Copy all lines containing the string "Nunchaku" from the records below.

***** Given data *****

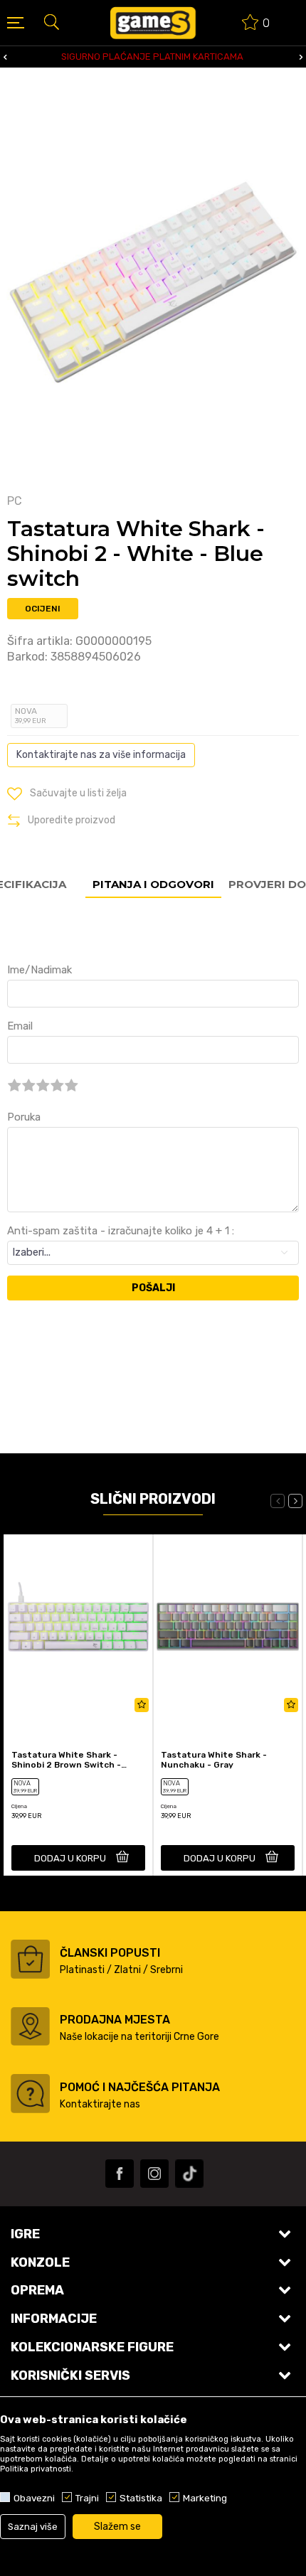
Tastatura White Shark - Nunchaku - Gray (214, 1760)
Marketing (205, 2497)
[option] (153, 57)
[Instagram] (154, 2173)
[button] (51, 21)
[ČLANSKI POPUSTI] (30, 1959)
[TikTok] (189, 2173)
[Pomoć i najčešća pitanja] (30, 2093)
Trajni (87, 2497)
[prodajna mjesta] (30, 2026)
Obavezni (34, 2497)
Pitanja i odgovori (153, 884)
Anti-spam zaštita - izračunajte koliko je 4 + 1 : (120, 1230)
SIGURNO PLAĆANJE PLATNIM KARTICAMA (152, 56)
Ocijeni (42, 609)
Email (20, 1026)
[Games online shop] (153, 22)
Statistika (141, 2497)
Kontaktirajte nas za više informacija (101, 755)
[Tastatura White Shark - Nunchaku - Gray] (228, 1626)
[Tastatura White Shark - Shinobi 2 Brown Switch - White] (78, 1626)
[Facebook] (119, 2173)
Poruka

*****

### Written solution:
Tastatura White Shark - Nunchaku - Gray (214, 1760)
[Tastatura White Shark - Nunchaku - Gray] (228, 1626)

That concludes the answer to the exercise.